## Problem
Format the listing lines from the one containing "You are a GUI" through the end of the listing, with both ends included and blank lines left out, as a Markdown table with the columns "No." and "Line."

[Rows of pointing data]
◇ ◇ ◇

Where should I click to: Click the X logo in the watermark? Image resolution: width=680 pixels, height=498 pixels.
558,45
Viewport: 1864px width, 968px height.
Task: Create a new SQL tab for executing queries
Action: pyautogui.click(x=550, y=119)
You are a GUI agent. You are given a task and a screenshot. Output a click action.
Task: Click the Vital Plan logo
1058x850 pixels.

◇ ◇ ◇

## Problem solution
| No. | Line |
|---|---|
| 1 | You are a GUI agent. You are given a task and a screenshot. Output a click action. |
| 2 | Task: Click the Vital Plan logo |
| 3 | 1058x850 pixels. |